Shri Nageshwar Parshwanath Tirth or Shri Jain Shwetamber Nageshwar Parshwanath Tirth is a Jain Temple situated in Unhel, Jhalawar district, Rajasthan. This temple is dedicated to Parshvanatha, the 23rd Tirthankara. It is managed by Shri Jain Shwetamber Nageshwar Parshvanath Tirth Pedhi.

==Temple==
The temple is situated on the border of Madhya Pradesh and Rajasthan State. The ancient name of this tirth is Virampur. This ancient temple was around 1200–1300 years ago. The temple was renovated in 1207(V.S. 1264) by Jain Acharya Shri Abhay Devsuri. The temple belongs to the Shwetamber sect. of Jainism. This temple is made of white marble and is considered very miraculous.
There is provision for accommodation with all modern facilities in the temple and bhojanlya.

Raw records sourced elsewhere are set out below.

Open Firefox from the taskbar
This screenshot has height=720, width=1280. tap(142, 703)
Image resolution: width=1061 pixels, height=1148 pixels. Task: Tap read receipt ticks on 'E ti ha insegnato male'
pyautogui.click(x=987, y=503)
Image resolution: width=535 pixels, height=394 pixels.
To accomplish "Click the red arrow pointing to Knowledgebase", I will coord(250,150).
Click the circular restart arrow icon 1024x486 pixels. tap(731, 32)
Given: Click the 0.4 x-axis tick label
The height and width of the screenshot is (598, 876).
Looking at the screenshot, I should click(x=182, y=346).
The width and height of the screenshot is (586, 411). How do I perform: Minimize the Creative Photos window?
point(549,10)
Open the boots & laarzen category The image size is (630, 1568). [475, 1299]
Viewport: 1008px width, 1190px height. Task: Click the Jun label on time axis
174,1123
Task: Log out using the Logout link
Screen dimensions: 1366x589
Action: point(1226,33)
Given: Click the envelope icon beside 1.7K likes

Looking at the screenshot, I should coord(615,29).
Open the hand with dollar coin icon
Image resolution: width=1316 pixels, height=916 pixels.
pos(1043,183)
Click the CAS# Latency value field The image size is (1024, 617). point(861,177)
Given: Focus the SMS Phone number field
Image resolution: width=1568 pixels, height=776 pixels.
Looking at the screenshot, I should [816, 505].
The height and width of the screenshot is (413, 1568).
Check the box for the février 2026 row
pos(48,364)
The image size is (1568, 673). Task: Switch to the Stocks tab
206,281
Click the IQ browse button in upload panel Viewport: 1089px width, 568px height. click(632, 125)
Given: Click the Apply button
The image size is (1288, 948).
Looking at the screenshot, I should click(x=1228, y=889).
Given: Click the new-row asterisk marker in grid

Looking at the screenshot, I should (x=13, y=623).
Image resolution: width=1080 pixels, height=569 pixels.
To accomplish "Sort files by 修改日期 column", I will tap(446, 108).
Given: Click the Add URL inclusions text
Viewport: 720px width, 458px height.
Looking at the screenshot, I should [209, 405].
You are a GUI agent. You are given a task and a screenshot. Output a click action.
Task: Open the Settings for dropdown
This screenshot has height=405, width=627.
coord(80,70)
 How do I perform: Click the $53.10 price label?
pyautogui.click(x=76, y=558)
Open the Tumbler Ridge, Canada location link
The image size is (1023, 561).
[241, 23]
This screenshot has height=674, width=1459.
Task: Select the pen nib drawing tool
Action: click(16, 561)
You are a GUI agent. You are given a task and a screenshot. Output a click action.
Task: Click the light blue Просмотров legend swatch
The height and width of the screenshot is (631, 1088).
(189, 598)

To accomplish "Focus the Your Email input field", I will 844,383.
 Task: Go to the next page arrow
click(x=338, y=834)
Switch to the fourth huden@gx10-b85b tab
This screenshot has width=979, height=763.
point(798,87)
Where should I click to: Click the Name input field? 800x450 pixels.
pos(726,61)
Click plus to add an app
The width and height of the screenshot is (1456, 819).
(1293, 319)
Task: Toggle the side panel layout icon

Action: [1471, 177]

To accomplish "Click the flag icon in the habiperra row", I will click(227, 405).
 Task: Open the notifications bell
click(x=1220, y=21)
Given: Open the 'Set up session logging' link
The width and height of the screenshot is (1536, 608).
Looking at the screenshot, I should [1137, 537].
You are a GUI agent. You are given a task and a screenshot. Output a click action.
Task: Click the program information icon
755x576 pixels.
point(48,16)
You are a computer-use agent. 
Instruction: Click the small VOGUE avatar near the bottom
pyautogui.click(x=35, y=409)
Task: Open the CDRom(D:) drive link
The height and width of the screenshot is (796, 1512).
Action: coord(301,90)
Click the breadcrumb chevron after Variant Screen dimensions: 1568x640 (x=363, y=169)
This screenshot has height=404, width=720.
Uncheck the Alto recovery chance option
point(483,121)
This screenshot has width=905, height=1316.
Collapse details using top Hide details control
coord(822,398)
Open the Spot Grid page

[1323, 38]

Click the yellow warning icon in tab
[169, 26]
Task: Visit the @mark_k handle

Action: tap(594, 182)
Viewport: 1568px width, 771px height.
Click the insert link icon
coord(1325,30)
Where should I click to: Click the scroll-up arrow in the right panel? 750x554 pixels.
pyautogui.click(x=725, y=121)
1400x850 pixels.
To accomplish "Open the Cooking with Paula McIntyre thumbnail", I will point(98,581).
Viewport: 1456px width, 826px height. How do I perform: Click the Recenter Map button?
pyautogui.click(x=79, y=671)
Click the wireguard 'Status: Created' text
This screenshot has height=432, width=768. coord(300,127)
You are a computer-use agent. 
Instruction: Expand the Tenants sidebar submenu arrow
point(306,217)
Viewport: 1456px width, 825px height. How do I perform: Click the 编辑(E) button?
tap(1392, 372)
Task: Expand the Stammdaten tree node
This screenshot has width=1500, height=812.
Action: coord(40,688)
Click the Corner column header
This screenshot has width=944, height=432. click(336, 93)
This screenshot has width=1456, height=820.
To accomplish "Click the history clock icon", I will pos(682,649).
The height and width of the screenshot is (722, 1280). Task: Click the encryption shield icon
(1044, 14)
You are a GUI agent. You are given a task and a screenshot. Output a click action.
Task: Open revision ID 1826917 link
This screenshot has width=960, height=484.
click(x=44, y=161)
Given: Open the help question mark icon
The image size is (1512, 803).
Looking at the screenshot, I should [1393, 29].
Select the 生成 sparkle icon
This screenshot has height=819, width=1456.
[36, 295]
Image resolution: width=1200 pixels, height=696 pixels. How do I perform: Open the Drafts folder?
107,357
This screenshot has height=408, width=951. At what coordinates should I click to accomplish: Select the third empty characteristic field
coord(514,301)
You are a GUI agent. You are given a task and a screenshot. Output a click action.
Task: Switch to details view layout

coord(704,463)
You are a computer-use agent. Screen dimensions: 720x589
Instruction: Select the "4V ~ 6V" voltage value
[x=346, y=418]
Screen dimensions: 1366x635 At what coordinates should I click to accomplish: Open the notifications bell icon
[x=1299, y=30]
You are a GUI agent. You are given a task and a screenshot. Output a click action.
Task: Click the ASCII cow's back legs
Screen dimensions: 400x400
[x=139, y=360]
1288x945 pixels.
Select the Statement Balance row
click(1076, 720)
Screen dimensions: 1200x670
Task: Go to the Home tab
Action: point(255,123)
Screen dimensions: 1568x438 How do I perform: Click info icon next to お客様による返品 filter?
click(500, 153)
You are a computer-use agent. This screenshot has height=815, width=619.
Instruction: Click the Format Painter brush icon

The temple also manages a goushala known as Shri Nageshwar Parshwantha Goushala.

==Main idol==
Moolnayak of this temple is a 13½ feet tall green colored idol of Parshwanath in Kayotsarga with a hood of 7 cobra carved from a single emerald stone. The idol is believed to be around 2850 years old and said to have been crafted by Dharnendra himself. It is believed that the idol is of the same height as Parshvanath in reality. The idol also has fine carvings of lotus leaves, deer, lion, dharamchakra etc. According to folklore this idol was earlier made up of gold and was later converted to stone by Dharnendra on the advice of a Jain acharya to protect it from being stolen. The idol is also known as 'Nagababa'. 4 feet tall idols of Lord Shri Shantinath Swami and Lord Shri Mahavir Swami are present on either side of the main idol. It is said that behind the 7 hoods of the snake spread over the idol's head is a hole which houses a snake and The snake is rarely seen coming out from its hole.
Inside the main temple, there are 24 Jinalayas, with statues of the 24 tirthankars duly seated. Idols of Shri Simandhar Swami, Shri Padmavatidevi and Shri Mani Bhadra Veer are also present in the temple.